» **Work item**
Reproduce, unchanged, the lines between the one holding "Click the 117 media score value" and the last line of the records, including both ends, but no pictures.

» **Records provided**
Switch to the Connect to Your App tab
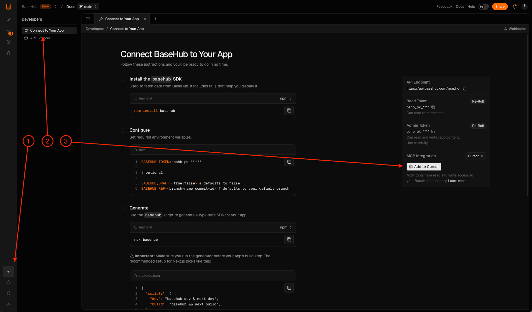 pyautogui.click(x=122, y=19)
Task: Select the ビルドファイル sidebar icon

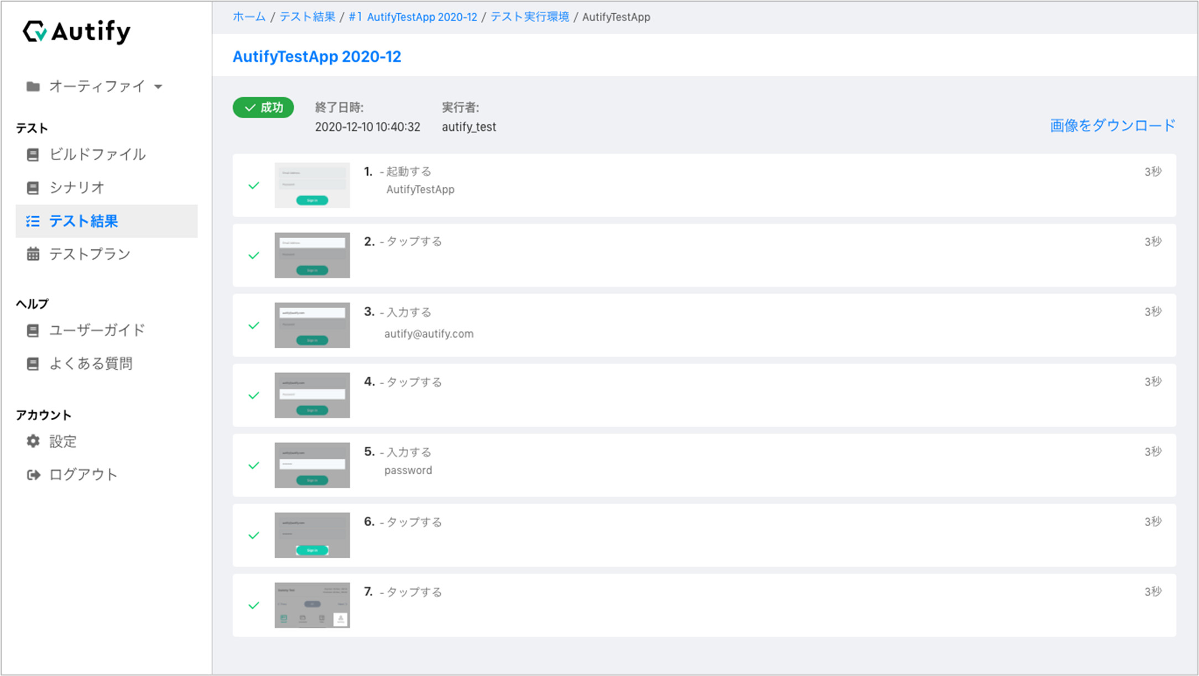Action: click(x=33, y=155)
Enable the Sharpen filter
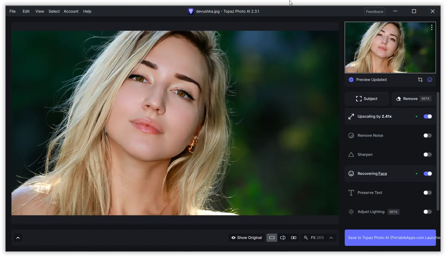The height and width of the screenshot is (257, 446). tap(427, 154)
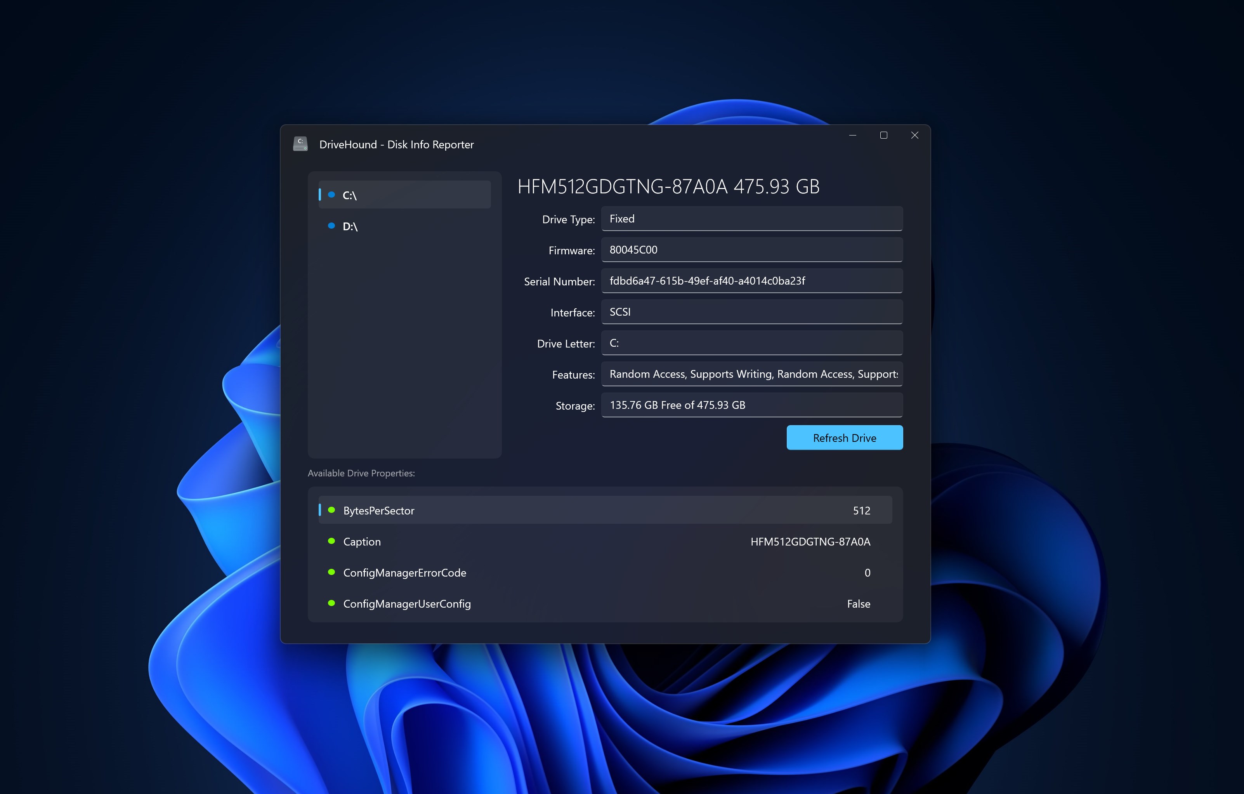The image size is (1244, 794).
Task: Click the DriveHound drive icon in title bar
Action: point(300,144)
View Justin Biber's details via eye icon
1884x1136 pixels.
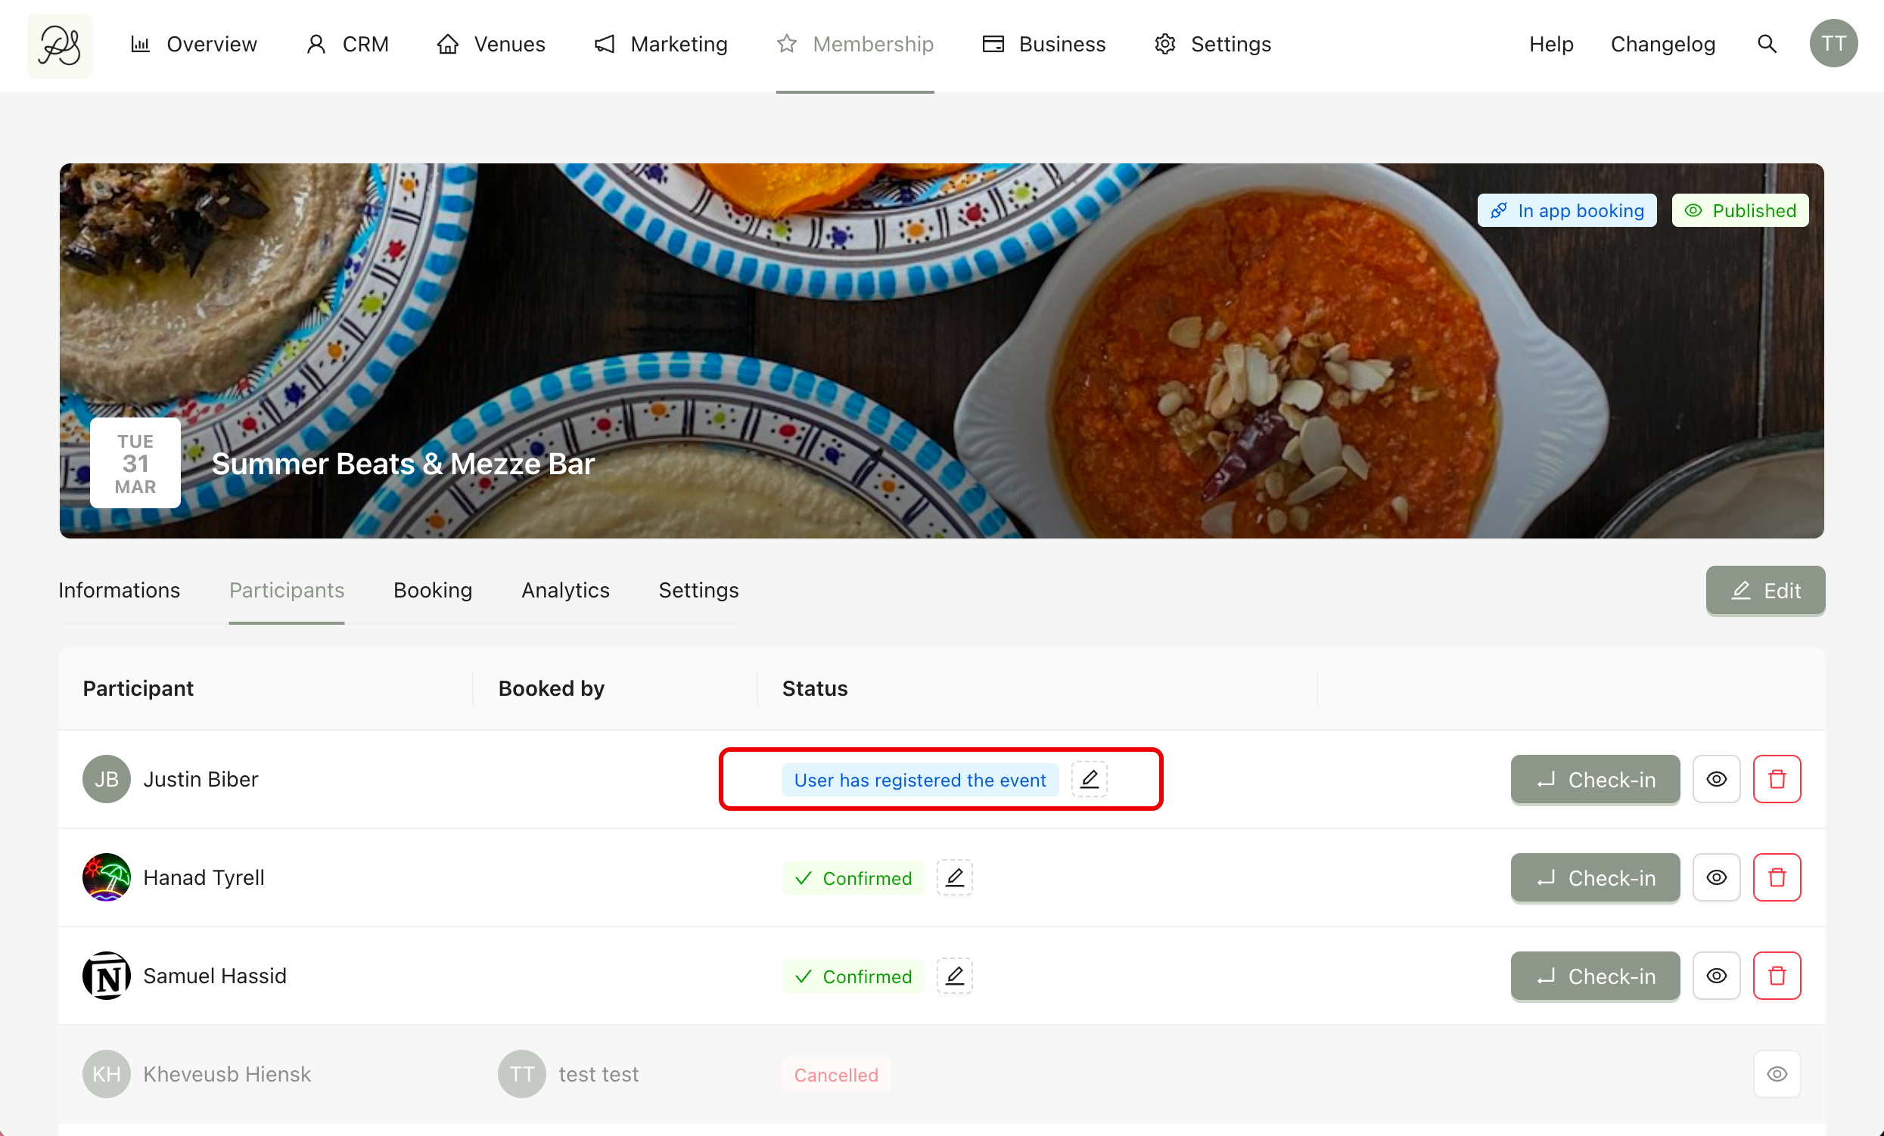point(1716,779)
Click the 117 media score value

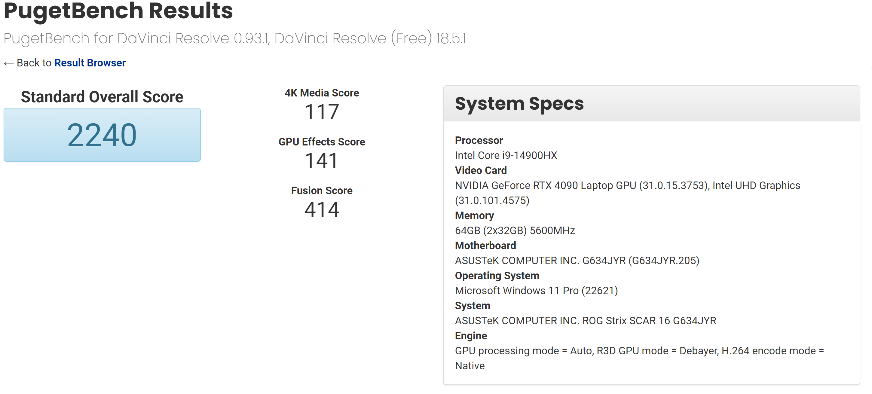(322, 112)
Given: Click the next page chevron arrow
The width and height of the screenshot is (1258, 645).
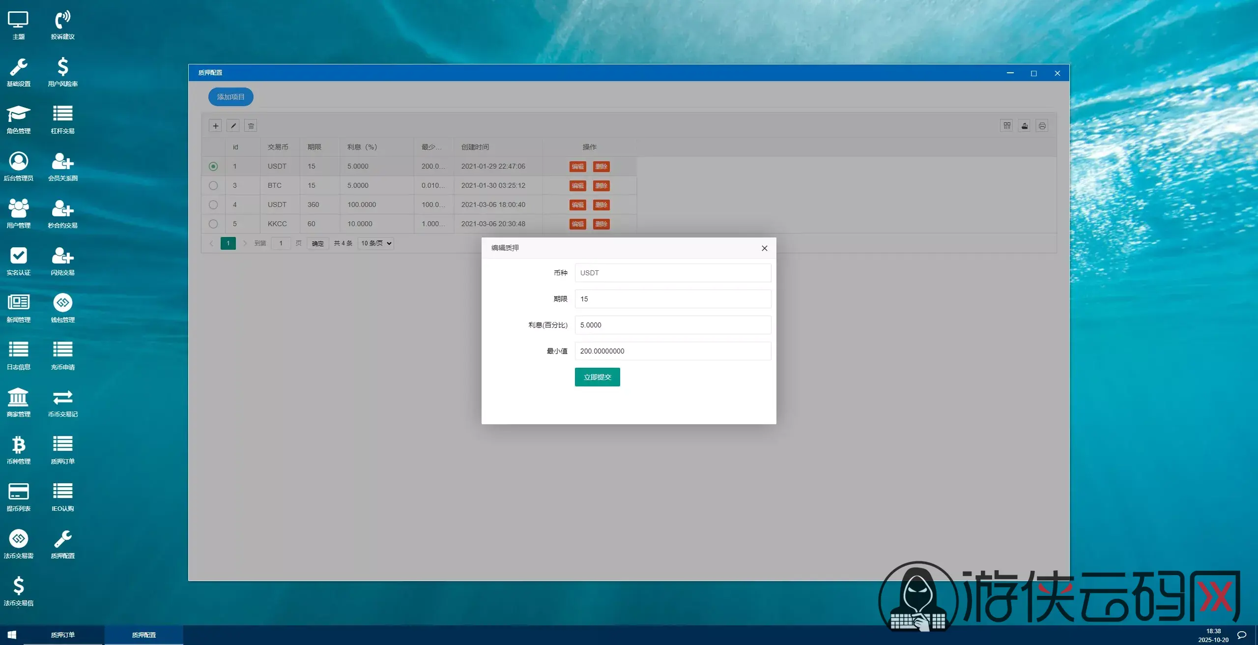Looking at the screenshot, I should point(245,243).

» **Output**
Click the 117 media score value

(322, 112)
Given: Click the next page chevron arrow
The width and height of the screenshot is (1258, 645).
Looking at the screenshot, I should point(245,243).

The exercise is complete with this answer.